BRANO DA LEGGERE –
────────────────────

Il linguaggio psicologico del corpo è quel tipo di comunicazione intelligente, tra individui, che non utilizza la parola e rivela prevalentemente materiale inconscio.
Potremmo paragonare il linguaggio psicologico del corpo a quello degli animali, se non fosse che gli esseri umani utilizzano il corpo non solo per esprimere emozioni allo stato puro, ma anche per rivelare sentimenti complessi, che non possono o non vogliono esprimere con le parole.
A voler essere precisi, anche la parola ha bisogno di una parte del corpo per esistere: l’apparato respiratorio, le corde vocali, la bocca e gli altri muscoli facciali.
Quindi, per chiarire ciò che intendiamo dobbiamo fare tre precisazioni:
Specificare che nel linguaggio psicologico del corpo viene esclusa la parola;
Chiarire il passaggio tra emozioni e sentimenti;
Evidenziare la differenza tra linguaggio cosciente e linguaggio inconscio.

────────────────────

VOCI RIPORTATE –
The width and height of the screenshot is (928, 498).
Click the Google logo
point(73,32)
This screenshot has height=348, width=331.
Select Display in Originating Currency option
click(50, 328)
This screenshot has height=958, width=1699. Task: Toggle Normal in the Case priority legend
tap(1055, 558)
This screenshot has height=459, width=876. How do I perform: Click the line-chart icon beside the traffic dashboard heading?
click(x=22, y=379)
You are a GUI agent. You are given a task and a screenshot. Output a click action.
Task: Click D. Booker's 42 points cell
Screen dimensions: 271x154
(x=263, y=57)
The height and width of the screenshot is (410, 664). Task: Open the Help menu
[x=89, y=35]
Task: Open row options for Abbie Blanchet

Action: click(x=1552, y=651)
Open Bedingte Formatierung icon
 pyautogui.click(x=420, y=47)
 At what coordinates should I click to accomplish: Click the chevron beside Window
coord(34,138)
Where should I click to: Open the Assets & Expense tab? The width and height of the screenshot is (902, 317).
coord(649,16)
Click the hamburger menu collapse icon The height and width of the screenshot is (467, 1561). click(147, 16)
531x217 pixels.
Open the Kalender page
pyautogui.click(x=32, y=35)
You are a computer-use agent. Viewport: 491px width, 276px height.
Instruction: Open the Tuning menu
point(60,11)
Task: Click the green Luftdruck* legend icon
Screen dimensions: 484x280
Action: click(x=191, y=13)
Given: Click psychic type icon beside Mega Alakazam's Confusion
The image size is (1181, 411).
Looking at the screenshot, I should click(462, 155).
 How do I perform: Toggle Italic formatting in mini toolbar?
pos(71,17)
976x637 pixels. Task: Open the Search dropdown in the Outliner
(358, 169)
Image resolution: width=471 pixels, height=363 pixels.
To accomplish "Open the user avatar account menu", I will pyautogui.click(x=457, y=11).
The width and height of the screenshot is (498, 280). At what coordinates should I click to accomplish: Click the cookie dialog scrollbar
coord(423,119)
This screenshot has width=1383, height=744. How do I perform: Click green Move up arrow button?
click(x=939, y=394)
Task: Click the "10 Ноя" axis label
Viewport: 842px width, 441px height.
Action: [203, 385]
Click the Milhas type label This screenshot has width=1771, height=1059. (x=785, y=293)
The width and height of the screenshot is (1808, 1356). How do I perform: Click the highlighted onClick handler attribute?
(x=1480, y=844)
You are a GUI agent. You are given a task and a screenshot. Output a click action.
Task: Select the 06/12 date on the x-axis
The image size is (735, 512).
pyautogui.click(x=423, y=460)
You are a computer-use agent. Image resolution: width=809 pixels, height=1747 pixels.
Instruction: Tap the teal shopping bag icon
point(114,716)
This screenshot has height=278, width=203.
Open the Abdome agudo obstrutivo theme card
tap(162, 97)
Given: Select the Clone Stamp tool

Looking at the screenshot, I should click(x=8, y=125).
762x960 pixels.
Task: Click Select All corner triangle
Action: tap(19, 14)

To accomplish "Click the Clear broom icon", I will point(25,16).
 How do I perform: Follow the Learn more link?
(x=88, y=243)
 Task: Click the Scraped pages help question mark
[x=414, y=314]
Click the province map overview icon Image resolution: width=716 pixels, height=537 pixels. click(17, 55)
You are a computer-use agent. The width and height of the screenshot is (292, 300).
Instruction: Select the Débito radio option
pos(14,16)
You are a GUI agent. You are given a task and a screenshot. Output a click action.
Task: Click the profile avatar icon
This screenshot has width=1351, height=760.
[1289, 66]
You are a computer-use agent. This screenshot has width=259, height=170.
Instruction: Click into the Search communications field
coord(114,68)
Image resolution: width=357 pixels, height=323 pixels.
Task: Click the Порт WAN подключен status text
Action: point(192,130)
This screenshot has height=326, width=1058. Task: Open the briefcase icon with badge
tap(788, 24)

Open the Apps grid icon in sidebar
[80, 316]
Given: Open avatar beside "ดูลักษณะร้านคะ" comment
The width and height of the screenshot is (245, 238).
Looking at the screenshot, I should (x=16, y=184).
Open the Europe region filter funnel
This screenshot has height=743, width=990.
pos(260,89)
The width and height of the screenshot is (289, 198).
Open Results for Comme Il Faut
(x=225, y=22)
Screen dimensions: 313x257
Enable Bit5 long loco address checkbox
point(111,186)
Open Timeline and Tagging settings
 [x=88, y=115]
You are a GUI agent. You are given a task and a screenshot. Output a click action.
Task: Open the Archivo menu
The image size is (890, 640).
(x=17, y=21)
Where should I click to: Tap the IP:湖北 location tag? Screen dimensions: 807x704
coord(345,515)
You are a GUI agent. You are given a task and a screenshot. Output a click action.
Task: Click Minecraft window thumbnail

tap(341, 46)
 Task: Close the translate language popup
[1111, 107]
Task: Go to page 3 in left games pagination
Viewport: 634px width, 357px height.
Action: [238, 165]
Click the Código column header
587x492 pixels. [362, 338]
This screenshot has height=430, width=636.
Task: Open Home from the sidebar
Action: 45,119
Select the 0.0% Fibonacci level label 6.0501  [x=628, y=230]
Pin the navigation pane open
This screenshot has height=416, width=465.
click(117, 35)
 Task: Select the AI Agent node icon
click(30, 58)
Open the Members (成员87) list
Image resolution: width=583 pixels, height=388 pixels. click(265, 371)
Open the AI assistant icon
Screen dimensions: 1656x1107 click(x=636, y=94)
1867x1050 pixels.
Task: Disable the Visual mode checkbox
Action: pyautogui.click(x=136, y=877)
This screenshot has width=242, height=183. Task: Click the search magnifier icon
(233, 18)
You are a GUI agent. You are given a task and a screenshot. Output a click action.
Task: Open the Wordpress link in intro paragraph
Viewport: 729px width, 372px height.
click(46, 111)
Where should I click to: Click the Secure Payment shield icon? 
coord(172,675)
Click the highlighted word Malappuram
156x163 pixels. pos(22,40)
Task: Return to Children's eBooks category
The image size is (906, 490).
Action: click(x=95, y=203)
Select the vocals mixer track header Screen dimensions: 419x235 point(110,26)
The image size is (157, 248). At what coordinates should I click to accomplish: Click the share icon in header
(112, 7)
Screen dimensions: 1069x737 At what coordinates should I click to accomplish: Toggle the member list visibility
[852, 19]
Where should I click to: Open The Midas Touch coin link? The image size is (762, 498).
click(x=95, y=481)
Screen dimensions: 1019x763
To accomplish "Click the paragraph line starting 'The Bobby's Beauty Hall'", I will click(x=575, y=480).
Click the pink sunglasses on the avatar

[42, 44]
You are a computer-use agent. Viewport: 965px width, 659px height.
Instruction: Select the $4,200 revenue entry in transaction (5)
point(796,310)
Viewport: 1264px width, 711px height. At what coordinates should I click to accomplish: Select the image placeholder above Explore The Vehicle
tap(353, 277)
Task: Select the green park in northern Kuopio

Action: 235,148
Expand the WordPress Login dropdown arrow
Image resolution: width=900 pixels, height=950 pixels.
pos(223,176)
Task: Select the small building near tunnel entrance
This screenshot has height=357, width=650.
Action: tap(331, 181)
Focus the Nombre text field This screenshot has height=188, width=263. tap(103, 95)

────────────────────

ISTRUZIONI –
1) Traduci in inglese questa frase del brano sul linguaggio psicologico del corpo: «A voler essere precisi, anche la parola ha bisogno di una parte del corpo per esistere: l’apparato respiratorio, le corde vocali, la bocca e gli altri muscoli facciali.»
2) Stampa senza modifiche le righe delle voci, tutto da quella che contiene "Click the Código column header" giù fino a quella che contiene "click(30, 58)", entrambe comprese.

RISULTATI –
1) To be precise, speech too needs a part of the body in order to exist: the respiratory system, the vocal cords, the mouth and the other facial muscles.

2)
Click the Código column header
587x492 pixels. [362, 338]
This screenshot has height=430, width=636.
Task: Open Home from the sidebar
Action: 45,119
Select the 0.0% Fibonacci level label 6.0501  [x=628, y=230]
Pin the navigation pane open
This screenshot has height=416, width=465.
click(117, 35)
 Task: Select the AI Agent node icon
click(30, 58)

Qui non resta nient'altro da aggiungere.